Alastair D'Silva alastair at d-silva.org
Thu Apr 2 09:44:13 AEDT 2020


> -----Original Message-----
> From: Dan Williams <dan.j.williams at intel.com>
> Sent: Wednesday, 1 April 2020 7:48 PM
> To: Alastair D'Silva <alastair at d-silva.org>
> Cc: Aneesh Kumar K . V <aneesh.kumar at linux.ibm.com>; Oliver O'Halloran
> <oohall at gmail.com>; Benjamin Herrenschmidt
> <benh at kernel.crashing.org>; Paul Mackerras <paulus at samba.org>; Michael
> Ellerman <mpe at ellerman.id.au>; Frederic Barrat <fbarrat at linux.ibm.com>;
> Andrew Donnellan <ajd at linux.ibm.com>; Arnd Bergmann
> <arnd at arndb.de>; Greg Kroah-Hartman <gregkh at linuxfoundation.org>;
> Vishal Verma <vishal.l.verma at intel.com>; Dave Jiang
> <dave.jiang at intel.com>; Ira Weiny <ira.weiny at intel.com>; Andrew Morton
> <akpm at linux-foundation.org>; Mauro Carvalho Chehab
> <mchehab+samsung at kernel.org>; David S. Miller <davem at davemloft.net>;
> Rob Herring <robh at kernel.org>; Anton Blanchard <anton at ozlabs.org>;
> Krzysztof Kozlowski <krzk at kernel.org>; Mahesh Salgaonkar
> <mahesh at linux.vnet.ibm.com>; Madhavan Srinivasan
> <maddy at linux.vnet.ibm.com>; Cédric Le Goater <clg at kaod.org>; Anju T
> Sudhakar <anju at linux.vnet.ibm.com>; Hari Bathini
> <hbathini at linux.ibm.com>; Thomas Gleixner <tglx at linutronix.de>; Greg
> Kurz <groug at kaod.org>; Nicholas Piggin <npiggin at gmail.com>; Masahiro
> Yamada <yamada.masahiro at socionext.com>; Alexey Kardashevskiy
> <aik at ozlabs.ru>; Linux Kernel Mailing List <linux-kernel at vger.kernel.org>;
> linuxppc-dev <linuxppc-dev at lists.ozlabs.org>; linux-nvdimm <linux-
> nvdimm at lists.01.org>; Linux MM <linux-mm at kvack.org>
> Subject: Re: [PATCH v4 00/25] Add support for OpenCAPI Persistent Memory
> devices
> 
> On Sun, Mar 29, 2020 at 10:23 PM Alastair D'Silva <alastair at d-silva.org>
> wrote:
> >
> > This series adds support for OpenCAPI Persistent Memory devices on
> > bare metal (arch/powernv), exposing them as nvdimms so that we can
> > make use of the existing infrastructure.
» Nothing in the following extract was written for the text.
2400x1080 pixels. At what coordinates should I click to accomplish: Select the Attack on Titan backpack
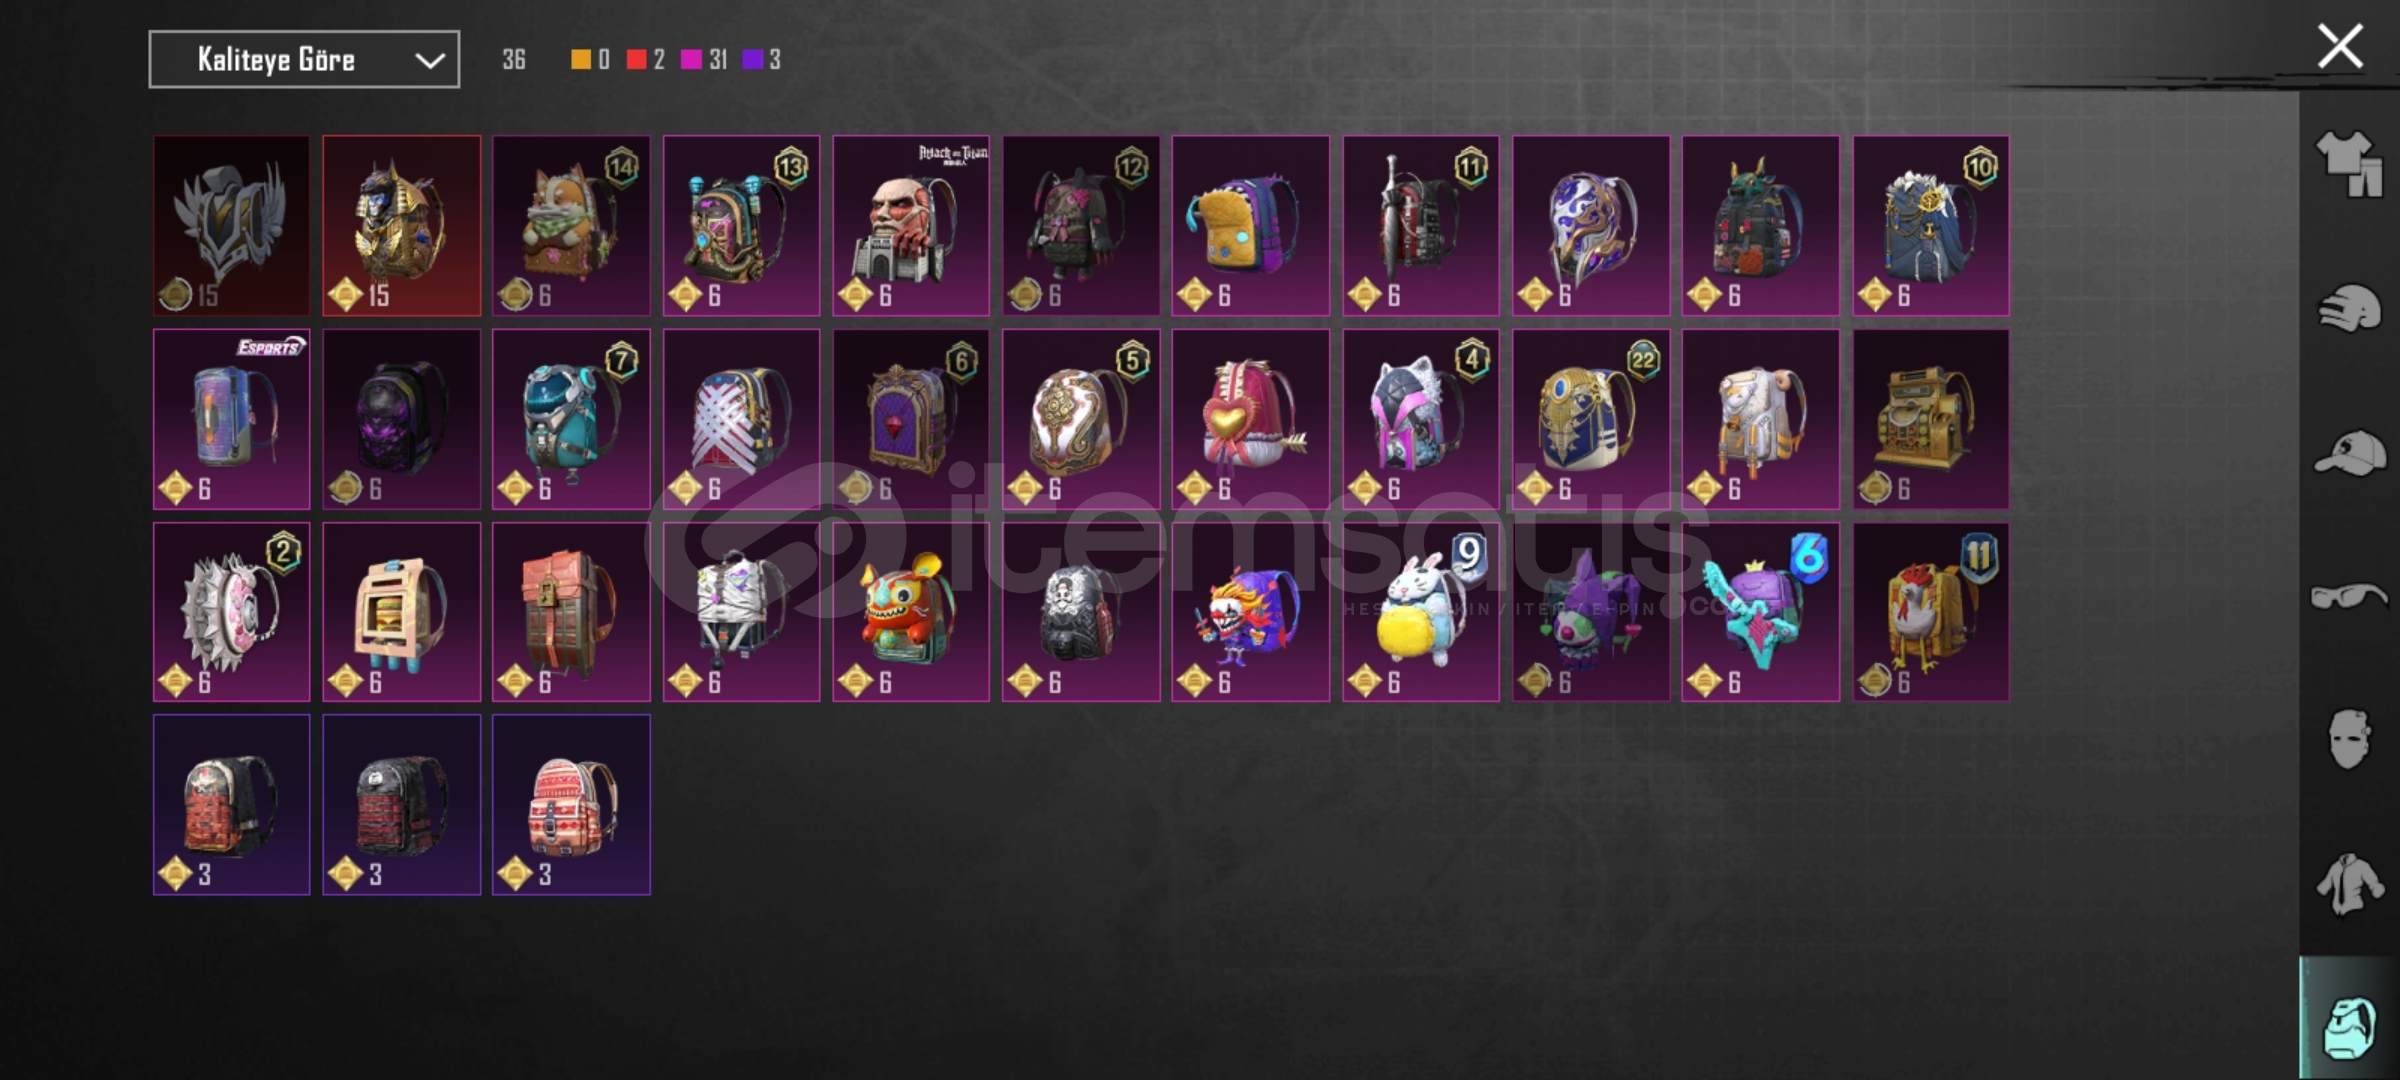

There already exists a driver
> > for the same devices abstracted through PowerVM (arch/pseries):
> > arch/powerpc/platforms/pseries/papr_scm.c
> >
> > These devices are connected via OpenCAPI, and present as LPC (lowest
> coherence point) memory to the system, practically, that means that
> memory on these cards could be treated as conventional, cache-coherent
> memory.
> >
> > Since the devices are connected via OpenCAPI, they are not enumerated
> via ACPI. Instead, OpenCAPI links present as pseudo-PCI bridges, with
> devices below them.
> >
> > This series introduces a driver that exposes the memory on these cards as
> nvdimms, with each card getting it's own bus. This is somewhat complicated
> by the fact that the cards do not have out of band persistent storage for
> metadata, so 1 SECTION_SIZE's (see SPARSEMEM) worth of storage is carved
> out of the top of the card storage to implement the ndctl_config_* calls.
> 
> Is it really tied to section-size? Can't that change based on the configured
> page-size? It's not clear to me why that would be the choice, but I'll dig into
> the implementation.
> 

I had tried using PAGE_SIZE, but ran into problems carving off just 1 page and handing it to the kernel, while leaving the rest as pmem. That was a while ago though, so maybe I should retry it.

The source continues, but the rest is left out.